WORK ITEM.
Return the records in full, with every character preserved.

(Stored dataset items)
◆ ◆ ◆ ◆

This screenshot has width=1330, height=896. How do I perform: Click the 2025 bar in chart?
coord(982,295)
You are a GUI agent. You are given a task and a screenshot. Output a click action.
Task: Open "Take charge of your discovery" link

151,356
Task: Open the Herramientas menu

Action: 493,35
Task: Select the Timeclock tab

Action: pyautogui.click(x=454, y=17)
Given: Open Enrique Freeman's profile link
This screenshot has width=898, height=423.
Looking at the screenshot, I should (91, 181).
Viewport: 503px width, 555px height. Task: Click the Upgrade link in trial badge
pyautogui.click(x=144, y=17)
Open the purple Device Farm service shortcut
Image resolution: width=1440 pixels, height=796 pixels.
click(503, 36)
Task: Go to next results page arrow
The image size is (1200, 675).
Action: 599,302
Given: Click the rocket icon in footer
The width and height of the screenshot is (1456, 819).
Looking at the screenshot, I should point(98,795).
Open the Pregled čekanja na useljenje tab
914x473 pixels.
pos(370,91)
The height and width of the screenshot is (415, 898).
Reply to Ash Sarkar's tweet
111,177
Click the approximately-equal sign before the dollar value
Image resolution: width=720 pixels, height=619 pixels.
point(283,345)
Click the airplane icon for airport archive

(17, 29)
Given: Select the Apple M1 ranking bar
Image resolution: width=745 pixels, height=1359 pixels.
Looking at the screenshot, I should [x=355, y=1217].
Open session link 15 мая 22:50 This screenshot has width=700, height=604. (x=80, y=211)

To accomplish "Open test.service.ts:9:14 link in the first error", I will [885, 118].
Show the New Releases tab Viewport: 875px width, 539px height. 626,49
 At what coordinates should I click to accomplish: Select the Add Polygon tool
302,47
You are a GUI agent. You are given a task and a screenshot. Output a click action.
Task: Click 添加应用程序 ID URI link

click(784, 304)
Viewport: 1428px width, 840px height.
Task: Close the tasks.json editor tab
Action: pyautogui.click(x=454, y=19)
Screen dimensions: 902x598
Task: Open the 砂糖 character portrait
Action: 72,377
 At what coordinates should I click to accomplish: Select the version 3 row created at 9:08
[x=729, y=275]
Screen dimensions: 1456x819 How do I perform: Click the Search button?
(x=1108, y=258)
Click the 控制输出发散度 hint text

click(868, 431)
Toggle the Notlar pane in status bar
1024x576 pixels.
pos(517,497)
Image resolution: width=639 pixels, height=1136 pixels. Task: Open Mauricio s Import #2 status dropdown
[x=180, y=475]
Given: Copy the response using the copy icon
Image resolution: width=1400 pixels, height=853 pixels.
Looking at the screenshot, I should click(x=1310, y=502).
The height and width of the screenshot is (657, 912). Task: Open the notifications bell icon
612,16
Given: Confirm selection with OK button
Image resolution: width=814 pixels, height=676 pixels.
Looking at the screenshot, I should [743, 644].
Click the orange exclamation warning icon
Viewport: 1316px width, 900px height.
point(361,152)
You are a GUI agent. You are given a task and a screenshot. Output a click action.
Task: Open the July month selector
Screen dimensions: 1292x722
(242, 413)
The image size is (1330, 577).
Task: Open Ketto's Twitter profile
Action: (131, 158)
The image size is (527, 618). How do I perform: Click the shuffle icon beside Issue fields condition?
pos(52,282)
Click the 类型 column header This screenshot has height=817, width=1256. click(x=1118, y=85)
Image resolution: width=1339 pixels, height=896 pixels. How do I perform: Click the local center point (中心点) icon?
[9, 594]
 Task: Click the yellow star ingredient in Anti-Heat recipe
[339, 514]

◆ ◆ ◆ ◆

TASK OUTPUT.
This screenshot has width=1330, height=896. How do I perform: Click the 2025 bar in chart?
coord(982,295)
You are a GUI agent. You are given a task and a screenshot. Output a click action.
Task: Open "Take charge of your discovery" link

151,356
Task: Open the Herramientas menu

Action: 493,35
Task: Select the Timeclock tab

Action: pyautogui.click(x=454, y=17)
Given: Open Enrique Freeman's profile link
This screenshot has width=898, height=423.
Looking at the screenshot, I should (91, 181).
Viewport: 503px width, 555px height. Task: Click the Upgrade link in trial badge
pyautogui.click(x=144, y=17)
Open the purple Device Farm service shortcut
Image resolution: width=1440 pixels, height=796 pixels.
click(503, 36)
Task: Go to next results page arrow
The image size is (1200, 675).
Action: 599,302
Given: Click the rocket icon in footer
The width and height of the screenshot is (1456, 819).
Looking at the screenshot, I should point(98,795).
Open the Pregled čekanja na useljenje tab
914x473 pixels.
pos(370,91)
The height and width of the screenshot is (415, 898).
Reply to Ash Sarkar's tweet
111,177
Click the approximately-equal sign before the dollar value
Image resolution: width=720 pixels, height=619 pixels.
point(283,345)
Click the airplane icon for airport archive

(17, 29)
Given: Select the Apple M1 ranking bar
Image resolution: width=745 pixels, height=1359 pixels.
Looking at the screenshot, I should [x=355, y=1217].
Open session link 15 мая 22:50 This screenshot has width=700, height=604. (x=80, y=211)

To accomplish "Open test.service.ts:9:14 link in the first error", I will [885, 118].
Show the New Releases tab Viewport: 875px width, 539px height. 626,49
 At what coordinates should I click to accomplish: Select the Add Polygon tool
302,47
You are a GUI agent. You are given a task and a screenshot. Output a click action.
Task: Click 添加应用程序 ID URI link

click(784, 304)
Viewport: 1428px width, 840px height.
Task: Close the tasks.json editor tab
Action: pyautogui.click(x=454, y=19)
Screen dimensions: 902x598
Task: Open the 砂糖 character portrait
Action: 72,377
 At what coordinates should I click to accomplish: Select the version 3 row created at 9:08
[x=729, y=275]
Screen dimensions: 1456x819 How do I perform: Click the Search button?
(x=1108, y=258)
Click the 控制输出发散度 hint text

click(868, 431)
Toggle the Notlar pane in status bar
1024x576 pixels.
pos(517,497)
Image resolution: width=639 pixels, height=1136 pixels. Task: Open Mauricio s Import #2 status dropdown
[x=180, y=475]
Given: Copy the response using the copy icon
Image resolution: width=1400 pixels, height=853 pixels.
Looking at the screenshot, I should click(x=1310, y=502).
The height and width of the screenshot is (657, 912). Task: Open the notifications bell icon
612,16
Given: Confirm selection with OK button
Image resolution: width=814 pixels, height=676 pixels.
Looking at the screenshot, I should [743, 644].
Click the orange exclamation warning icon
Viewport: 1316px width, 900px height.
point(361,152)
You are a GUI agent. You are given a task and a screenshot. Output a click action.
Task: Open the July month selector
Screen dimensions: 1292x722
(242, 413)
The image size is (1330, 577).
Task: Open Ketto's Twitter profile
Action: (131, 158)
The image size is (527, 618). How do I perform: Click the shuffle icon beside Issue fields condition?
pos(52,282)
Click the 类型 column header This screenshot has height=817, width=1256. click(x=1118, y=85)
Image resolution: width=1339 pixels, height=896 pixels. How do I perform: Click the local center point (中心点) icon?
[9, 594]
 Task: Click the yellow star ingredient in Anti-Heat recipe
[339, 514]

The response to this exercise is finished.